Material shown START

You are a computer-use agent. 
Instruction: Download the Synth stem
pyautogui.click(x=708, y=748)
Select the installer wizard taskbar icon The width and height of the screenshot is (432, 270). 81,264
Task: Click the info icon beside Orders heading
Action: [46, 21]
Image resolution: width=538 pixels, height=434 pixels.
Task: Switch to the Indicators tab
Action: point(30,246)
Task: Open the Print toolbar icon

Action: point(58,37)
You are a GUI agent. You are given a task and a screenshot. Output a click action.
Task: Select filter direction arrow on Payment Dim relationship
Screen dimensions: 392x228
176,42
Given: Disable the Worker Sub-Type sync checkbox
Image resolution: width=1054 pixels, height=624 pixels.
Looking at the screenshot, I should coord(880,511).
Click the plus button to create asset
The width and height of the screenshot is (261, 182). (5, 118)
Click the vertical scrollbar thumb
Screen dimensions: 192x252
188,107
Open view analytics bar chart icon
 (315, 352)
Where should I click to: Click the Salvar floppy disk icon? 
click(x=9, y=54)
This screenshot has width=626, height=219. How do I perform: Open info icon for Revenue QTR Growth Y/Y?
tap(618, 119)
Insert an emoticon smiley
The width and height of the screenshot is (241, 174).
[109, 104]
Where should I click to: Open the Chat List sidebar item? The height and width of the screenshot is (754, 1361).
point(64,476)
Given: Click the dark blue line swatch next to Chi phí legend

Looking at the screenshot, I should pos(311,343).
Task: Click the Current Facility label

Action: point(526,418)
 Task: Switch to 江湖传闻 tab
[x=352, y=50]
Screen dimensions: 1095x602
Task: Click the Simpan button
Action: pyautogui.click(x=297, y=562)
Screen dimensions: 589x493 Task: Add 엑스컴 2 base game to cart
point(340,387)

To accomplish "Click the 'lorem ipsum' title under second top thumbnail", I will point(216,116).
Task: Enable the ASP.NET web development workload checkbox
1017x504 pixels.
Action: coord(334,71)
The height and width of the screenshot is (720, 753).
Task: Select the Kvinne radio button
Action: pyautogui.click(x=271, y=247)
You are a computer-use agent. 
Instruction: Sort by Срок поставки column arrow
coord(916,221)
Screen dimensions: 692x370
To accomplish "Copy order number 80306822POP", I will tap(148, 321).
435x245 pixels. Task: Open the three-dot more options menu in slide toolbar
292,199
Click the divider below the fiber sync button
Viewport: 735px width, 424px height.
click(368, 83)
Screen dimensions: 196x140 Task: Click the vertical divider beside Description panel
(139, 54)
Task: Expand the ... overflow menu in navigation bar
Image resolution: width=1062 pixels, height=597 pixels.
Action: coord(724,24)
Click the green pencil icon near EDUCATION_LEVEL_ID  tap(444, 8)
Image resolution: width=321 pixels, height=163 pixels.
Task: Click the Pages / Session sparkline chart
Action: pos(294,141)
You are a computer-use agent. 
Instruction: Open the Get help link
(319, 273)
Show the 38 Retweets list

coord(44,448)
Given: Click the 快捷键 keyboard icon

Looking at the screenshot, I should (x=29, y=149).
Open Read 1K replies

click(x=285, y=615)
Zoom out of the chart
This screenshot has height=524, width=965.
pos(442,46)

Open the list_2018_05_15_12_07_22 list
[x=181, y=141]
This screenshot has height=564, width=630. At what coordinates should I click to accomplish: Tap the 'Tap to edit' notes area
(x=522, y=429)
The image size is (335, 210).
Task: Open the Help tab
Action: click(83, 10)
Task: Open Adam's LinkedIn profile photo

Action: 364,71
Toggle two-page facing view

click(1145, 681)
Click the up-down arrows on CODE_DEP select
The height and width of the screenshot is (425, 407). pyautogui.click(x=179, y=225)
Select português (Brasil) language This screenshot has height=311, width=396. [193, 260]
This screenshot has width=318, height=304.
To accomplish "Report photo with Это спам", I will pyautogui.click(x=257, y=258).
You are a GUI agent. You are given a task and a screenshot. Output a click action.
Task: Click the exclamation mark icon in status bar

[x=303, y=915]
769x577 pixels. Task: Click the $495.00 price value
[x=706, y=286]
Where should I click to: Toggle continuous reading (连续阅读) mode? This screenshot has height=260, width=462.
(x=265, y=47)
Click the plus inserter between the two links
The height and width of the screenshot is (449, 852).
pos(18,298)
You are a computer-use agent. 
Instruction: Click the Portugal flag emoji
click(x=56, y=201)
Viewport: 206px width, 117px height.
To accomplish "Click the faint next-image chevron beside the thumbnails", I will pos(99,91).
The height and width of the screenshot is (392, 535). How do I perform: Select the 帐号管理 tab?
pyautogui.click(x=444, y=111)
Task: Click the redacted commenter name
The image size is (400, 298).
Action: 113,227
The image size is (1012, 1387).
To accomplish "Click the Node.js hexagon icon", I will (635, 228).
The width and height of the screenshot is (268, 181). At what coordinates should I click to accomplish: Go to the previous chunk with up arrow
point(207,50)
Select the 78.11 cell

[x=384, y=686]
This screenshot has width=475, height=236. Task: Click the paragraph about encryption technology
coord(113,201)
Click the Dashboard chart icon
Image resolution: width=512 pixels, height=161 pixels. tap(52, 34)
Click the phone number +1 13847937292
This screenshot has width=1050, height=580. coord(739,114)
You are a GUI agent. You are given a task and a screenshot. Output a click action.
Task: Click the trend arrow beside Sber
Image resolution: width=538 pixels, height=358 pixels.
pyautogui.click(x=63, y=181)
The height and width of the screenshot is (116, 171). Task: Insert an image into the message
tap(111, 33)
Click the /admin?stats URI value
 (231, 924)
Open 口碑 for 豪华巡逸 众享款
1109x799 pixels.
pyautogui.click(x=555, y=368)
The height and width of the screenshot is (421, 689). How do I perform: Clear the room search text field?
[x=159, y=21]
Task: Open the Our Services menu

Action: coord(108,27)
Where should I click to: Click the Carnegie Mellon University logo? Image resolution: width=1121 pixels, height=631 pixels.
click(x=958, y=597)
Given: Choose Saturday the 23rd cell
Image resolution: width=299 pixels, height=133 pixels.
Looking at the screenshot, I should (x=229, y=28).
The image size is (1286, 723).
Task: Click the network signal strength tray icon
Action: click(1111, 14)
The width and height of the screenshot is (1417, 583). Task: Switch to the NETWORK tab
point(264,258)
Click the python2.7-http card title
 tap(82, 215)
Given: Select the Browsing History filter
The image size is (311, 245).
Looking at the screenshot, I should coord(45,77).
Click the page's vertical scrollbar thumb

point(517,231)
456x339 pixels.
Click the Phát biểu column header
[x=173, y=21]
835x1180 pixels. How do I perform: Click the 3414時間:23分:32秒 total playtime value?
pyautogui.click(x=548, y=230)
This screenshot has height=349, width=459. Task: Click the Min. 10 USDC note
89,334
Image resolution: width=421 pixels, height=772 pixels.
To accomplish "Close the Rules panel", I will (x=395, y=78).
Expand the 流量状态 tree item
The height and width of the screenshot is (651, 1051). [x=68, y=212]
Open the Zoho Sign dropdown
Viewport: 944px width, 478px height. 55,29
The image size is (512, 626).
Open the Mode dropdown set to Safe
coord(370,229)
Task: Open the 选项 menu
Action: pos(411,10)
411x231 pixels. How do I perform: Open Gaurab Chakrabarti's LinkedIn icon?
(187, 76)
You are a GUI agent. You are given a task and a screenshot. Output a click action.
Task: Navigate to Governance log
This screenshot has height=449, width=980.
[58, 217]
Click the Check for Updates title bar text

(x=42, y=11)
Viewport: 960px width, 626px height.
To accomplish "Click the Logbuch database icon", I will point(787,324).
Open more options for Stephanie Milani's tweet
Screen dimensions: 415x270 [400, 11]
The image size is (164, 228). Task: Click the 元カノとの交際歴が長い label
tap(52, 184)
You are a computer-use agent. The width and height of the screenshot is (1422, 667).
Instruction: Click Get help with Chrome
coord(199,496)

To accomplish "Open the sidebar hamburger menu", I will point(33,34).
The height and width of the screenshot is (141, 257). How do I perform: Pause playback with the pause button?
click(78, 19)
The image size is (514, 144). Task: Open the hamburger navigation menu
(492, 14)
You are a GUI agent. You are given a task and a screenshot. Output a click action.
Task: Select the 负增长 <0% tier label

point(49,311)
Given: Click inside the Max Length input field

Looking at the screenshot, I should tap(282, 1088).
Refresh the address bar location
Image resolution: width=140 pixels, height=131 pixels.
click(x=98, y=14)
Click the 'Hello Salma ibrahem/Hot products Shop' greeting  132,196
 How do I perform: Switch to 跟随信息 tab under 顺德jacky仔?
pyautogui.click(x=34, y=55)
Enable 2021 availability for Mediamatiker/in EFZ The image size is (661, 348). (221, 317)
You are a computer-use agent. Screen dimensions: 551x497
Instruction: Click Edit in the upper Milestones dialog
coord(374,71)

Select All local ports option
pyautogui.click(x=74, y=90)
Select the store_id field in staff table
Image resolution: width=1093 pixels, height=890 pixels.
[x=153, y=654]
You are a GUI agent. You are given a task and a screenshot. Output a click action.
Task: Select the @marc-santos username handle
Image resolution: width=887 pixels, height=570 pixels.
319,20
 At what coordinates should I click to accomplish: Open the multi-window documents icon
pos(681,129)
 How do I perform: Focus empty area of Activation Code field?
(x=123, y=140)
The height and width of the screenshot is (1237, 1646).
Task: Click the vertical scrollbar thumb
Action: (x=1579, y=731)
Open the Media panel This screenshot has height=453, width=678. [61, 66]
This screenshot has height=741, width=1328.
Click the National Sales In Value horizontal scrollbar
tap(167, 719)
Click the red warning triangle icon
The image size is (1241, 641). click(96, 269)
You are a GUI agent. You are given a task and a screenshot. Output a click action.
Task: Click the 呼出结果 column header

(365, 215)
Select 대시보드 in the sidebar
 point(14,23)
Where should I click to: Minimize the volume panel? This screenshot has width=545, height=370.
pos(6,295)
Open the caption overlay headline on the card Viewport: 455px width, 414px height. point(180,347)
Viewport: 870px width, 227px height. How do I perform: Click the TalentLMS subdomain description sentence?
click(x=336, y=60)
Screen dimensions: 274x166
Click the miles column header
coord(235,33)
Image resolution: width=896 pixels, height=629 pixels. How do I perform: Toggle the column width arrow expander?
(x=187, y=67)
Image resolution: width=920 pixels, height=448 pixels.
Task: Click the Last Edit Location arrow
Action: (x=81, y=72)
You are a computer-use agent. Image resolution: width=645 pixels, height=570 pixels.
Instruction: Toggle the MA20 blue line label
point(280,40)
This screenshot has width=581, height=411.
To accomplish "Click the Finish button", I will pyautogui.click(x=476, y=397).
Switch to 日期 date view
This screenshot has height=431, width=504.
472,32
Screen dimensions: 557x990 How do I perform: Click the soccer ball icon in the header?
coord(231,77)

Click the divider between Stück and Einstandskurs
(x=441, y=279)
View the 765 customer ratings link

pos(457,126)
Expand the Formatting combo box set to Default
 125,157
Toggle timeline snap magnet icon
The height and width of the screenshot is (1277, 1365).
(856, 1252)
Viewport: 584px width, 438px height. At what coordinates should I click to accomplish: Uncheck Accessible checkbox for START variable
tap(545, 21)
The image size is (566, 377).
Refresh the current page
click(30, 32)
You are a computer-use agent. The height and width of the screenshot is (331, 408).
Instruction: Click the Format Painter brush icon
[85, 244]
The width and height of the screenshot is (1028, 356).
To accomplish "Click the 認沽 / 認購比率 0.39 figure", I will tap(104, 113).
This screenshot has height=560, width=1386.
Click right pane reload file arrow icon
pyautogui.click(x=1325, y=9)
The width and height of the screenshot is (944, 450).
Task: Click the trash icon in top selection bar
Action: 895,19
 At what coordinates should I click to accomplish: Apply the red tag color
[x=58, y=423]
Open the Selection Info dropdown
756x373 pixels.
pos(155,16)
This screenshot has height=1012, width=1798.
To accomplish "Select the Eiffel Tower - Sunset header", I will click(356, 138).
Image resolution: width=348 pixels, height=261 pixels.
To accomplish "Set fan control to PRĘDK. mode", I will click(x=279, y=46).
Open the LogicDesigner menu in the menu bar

Material shown END

Lines containing the string "sync" in the listing: say how many there are, giving only the number.

◆ Exercise solution
2